• _ASSIGNMENT_: Please copy out all lines of the entries that contain the word "next".

Stored items:

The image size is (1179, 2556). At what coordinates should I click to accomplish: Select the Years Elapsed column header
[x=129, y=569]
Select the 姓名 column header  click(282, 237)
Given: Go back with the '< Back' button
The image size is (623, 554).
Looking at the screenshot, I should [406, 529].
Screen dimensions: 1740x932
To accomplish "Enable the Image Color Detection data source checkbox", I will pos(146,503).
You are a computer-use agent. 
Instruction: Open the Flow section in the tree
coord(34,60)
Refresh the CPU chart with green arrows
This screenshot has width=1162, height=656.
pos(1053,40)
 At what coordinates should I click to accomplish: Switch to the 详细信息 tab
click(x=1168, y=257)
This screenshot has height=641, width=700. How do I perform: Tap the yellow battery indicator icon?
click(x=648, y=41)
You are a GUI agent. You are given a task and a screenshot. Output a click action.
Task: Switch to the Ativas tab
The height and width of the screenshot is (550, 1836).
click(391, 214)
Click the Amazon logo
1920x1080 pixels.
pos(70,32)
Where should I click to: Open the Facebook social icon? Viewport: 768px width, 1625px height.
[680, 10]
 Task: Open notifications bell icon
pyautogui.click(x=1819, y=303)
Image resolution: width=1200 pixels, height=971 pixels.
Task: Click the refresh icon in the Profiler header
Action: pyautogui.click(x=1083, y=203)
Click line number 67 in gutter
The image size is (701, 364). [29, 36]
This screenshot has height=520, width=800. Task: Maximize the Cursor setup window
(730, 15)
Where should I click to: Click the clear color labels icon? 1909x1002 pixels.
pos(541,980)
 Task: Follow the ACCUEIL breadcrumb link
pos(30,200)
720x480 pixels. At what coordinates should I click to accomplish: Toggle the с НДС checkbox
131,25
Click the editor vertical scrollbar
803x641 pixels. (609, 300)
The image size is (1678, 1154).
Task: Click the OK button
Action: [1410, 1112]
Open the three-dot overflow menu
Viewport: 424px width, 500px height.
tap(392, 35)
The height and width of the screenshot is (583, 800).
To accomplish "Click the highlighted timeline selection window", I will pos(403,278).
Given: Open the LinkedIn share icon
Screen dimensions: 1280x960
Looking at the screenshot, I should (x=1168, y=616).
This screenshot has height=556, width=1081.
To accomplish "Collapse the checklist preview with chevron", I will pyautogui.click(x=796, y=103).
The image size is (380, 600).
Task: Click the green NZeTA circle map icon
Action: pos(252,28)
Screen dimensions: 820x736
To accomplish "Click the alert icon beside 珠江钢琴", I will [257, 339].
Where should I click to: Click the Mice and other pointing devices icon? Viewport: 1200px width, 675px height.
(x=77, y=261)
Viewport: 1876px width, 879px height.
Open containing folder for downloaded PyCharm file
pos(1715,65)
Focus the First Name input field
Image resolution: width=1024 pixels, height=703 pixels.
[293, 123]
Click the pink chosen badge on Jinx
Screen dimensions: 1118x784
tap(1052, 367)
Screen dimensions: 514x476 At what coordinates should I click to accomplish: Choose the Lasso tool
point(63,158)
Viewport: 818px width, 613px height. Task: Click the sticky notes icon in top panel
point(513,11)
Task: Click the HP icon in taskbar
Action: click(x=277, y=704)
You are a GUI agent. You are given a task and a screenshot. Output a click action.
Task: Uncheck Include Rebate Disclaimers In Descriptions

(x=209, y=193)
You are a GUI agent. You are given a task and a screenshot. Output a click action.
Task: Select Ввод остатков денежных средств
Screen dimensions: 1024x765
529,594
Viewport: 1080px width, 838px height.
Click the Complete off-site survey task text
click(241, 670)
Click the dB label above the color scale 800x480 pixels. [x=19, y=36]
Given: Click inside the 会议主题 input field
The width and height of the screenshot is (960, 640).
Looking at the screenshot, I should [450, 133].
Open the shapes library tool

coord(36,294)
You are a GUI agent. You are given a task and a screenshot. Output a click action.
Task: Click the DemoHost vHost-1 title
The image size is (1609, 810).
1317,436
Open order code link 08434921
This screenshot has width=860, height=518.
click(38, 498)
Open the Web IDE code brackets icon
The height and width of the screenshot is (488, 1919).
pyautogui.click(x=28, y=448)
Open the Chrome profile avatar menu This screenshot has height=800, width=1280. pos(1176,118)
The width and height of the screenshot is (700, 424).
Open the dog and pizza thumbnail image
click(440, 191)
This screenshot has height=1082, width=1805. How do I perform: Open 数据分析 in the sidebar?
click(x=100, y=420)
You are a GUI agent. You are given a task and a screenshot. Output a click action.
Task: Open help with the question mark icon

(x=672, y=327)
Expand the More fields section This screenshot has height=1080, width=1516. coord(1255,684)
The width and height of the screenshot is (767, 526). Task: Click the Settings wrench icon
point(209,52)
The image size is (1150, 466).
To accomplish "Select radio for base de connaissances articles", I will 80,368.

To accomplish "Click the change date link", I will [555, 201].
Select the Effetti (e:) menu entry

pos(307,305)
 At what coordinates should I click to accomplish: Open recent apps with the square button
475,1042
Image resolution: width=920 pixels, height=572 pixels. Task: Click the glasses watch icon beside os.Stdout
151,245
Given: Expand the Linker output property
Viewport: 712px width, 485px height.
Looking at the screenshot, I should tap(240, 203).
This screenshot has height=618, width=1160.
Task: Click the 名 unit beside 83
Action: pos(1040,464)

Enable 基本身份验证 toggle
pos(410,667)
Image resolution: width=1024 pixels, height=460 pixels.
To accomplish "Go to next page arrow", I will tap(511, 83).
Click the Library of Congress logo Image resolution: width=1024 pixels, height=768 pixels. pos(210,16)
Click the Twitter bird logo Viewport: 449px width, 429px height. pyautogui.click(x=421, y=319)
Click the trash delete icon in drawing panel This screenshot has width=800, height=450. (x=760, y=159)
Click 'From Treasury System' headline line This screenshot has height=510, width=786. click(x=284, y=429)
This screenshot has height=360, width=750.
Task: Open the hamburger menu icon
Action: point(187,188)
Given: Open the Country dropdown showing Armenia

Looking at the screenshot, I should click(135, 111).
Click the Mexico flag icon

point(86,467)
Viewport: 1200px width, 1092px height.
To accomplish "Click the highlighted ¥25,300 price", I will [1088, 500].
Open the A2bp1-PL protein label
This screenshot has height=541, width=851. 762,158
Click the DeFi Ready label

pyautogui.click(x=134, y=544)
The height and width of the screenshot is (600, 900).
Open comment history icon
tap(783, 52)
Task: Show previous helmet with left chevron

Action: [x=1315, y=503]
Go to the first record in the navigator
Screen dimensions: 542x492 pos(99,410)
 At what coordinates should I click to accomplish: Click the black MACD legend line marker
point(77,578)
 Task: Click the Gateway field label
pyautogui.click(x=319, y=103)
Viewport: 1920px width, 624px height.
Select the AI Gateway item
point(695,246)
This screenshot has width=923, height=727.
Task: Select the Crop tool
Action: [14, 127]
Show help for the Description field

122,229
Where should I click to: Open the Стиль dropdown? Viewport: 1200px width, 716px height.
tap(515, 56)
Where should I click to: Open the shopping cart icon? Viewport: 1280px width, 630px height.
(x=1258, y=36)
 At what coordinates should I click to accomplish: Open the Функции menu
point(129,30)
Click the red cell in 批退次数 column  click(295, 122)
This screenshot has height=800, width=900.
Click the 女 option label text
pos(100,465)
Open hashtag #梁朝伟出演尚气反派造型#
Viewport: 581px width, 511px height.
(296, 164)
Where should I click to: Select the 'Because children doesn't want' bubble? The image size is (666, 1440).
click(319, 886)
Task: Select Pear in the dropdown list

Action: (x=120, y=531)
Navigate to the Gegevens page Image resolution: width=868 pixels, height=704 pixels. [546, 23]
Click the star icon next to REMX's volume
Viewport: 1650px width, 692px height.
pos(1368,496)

• _RESPONSE TO THIS TASK_:
To accomplish "Go to next page arrow", I will tap(511, 83).
Click the star icon next to REMX's volume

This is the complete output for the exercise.